Abstract

Aims: Lung surfactant-associated protein D (SP-D) is an oligomeric molecule with lectin (carbohydrate-binding) domains and collagen regions which has been demonstrated in lung washings. SP-D is believed to be of importance in innate immunity primarily through lectin-like activity and to participate in the formation of lung surfactant and mucus. SP-D is synthesized by pulmonary alveolar type II cells and non-ciliated bronchial cells. Recently, SP-D was demonstrated in the gastric mucosa (Fisher and Mason, 1995). The aim of this study was to investigate the distribution of SP-D throughout the gastrointestinal tract. Methods: Monoclonal antibodies were raised against SP-D and their specificity was confirmed by Western blotting. One antibody was subsequently used for immunohistochemistry. Reverse transcriptase PCR with an antisense SP-D primer and appropriate controls was used to look for SP-D mRNA. The presence of SP-D in saliva was investigated using affinity purification on maltose-agarose columns followed by separation on polyacryl amide gel (SDS-PAGE), Western blotting and detection with antibody.
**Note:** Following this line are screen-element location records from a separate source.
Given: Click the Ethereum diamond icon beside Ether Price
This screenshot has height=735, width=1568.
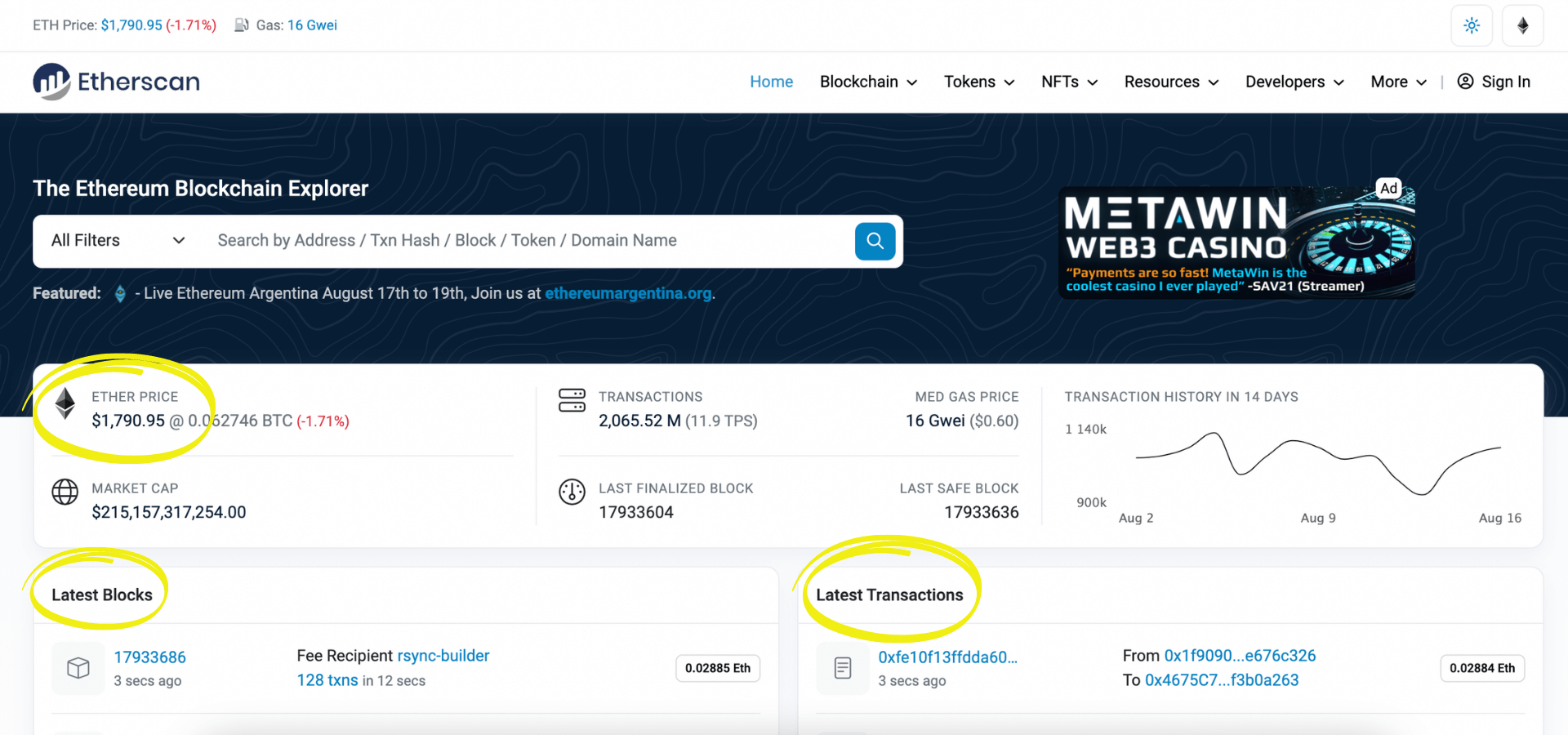Looking at the screenshot, I should coord(65,403).
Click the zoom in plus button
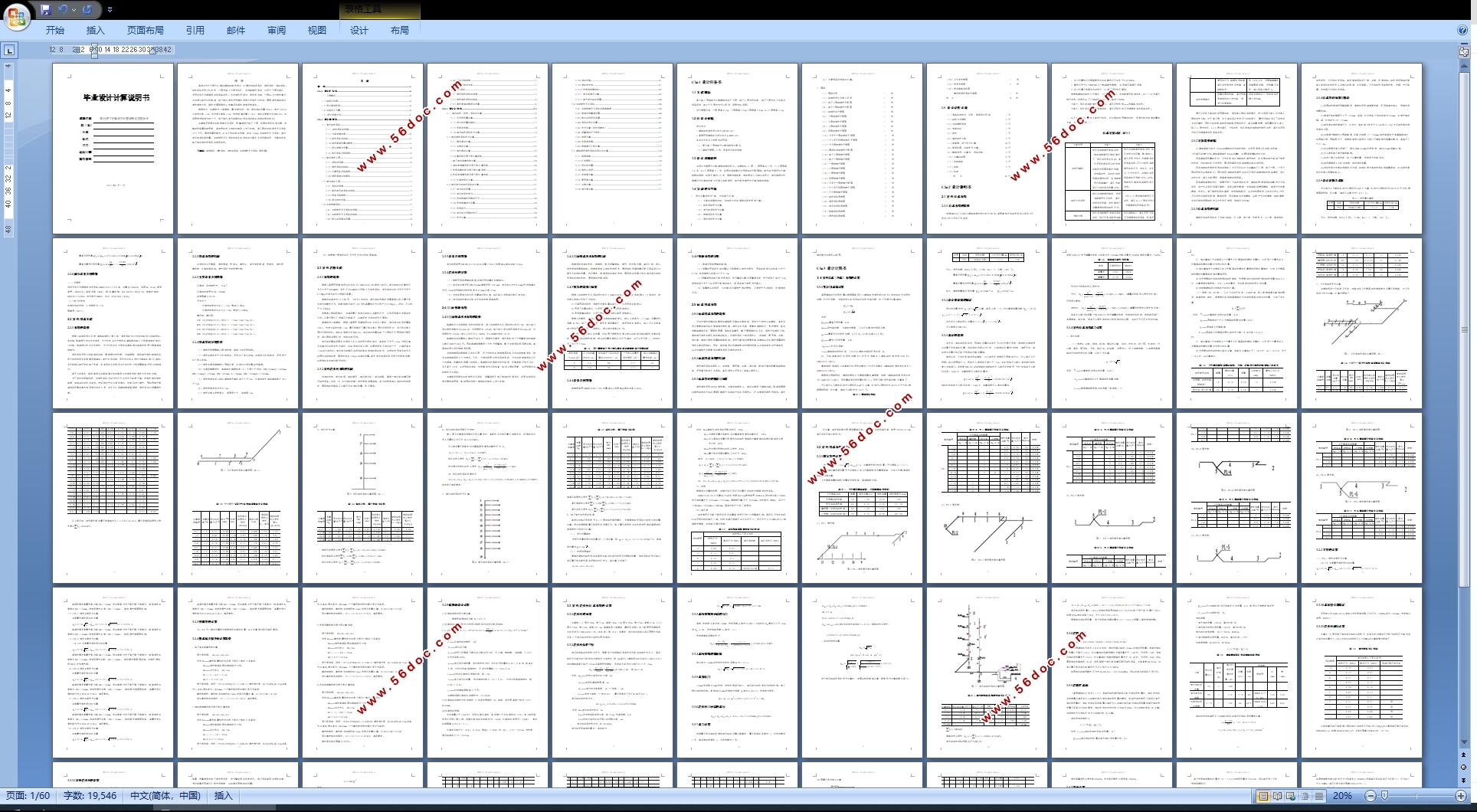The height and width of the screenshot is (812, 1477). point(1461,796)
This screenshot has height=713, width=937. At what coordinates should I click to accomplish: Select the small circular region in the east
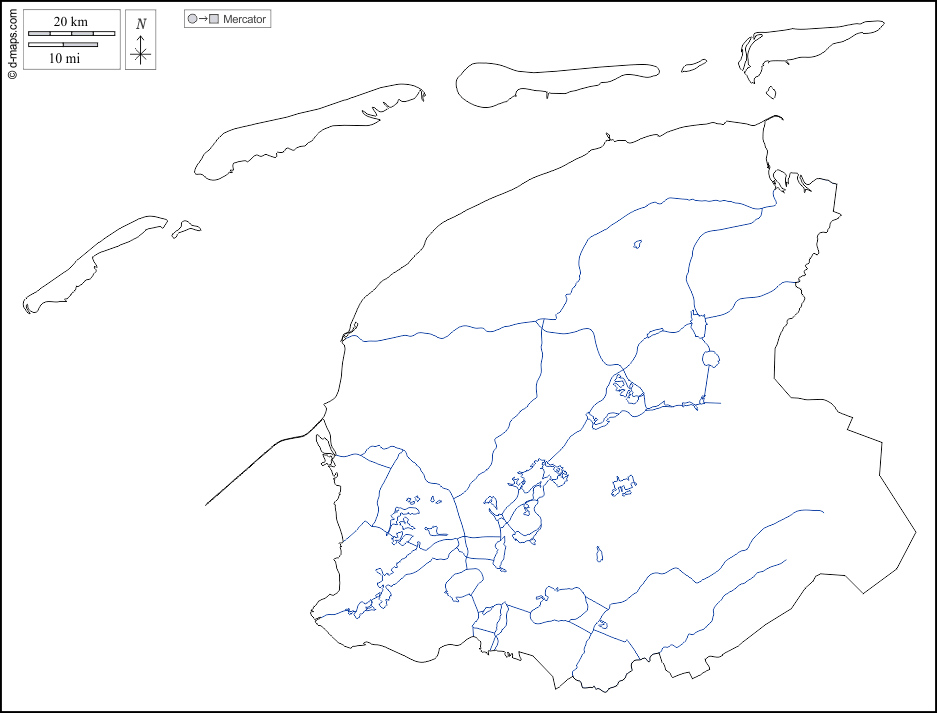[x=710, y=359]
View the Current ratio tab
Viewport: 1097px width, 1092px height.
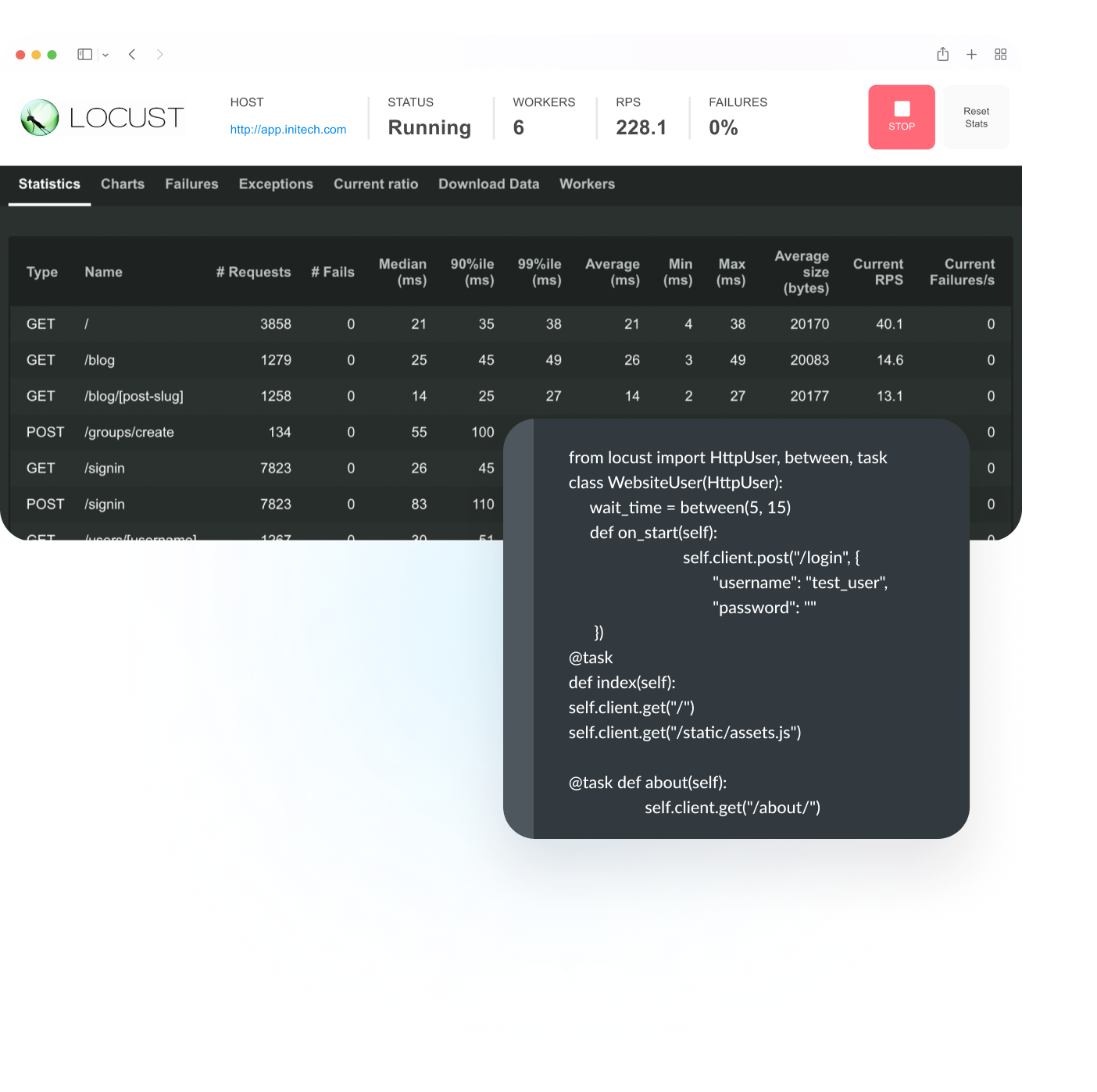tap(376, 184)
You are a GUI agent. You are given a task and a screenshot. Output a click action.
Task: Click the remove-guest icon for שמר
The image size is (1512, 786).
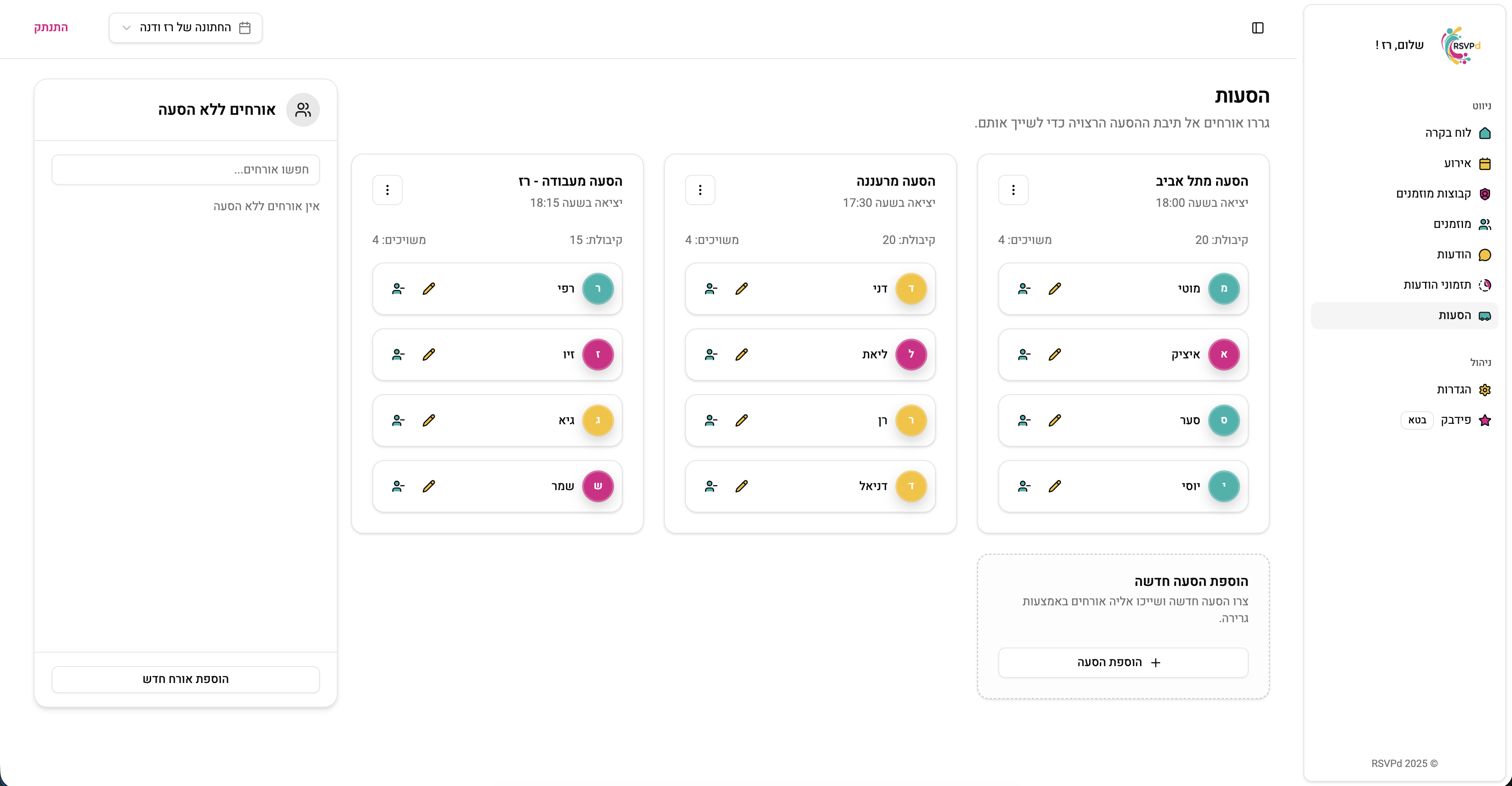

Results: Immunohistochemical localization of SP-D was observed within pulmonary alveolar type II cells, alveolar macrophages and in parotid and submandibular glands. Furthermore, SP-D was found in normal gastric mucosal lining cells and in epithelial cells of small intestinal and colonic tissue (8 subjects). By reverse transcriptase PCR products of approx. 300 base pairs identical to the finding in pulmonary tissue were detected in tissue from parotid gland, stomach, small intestine, colon and pancreas. SP-D was observed in saliva with a molecular mass of 43 kDa under reducing conditions, identical to the findings of SP-D from lung washings. Conclusions: These data indicate that the occurrence of SP-D is not restricted to pulmonary cells, but is found widely distributed at mucosal surfaces. SP-D may play a significant role in mucosal immunity of the gastrointestinal tract.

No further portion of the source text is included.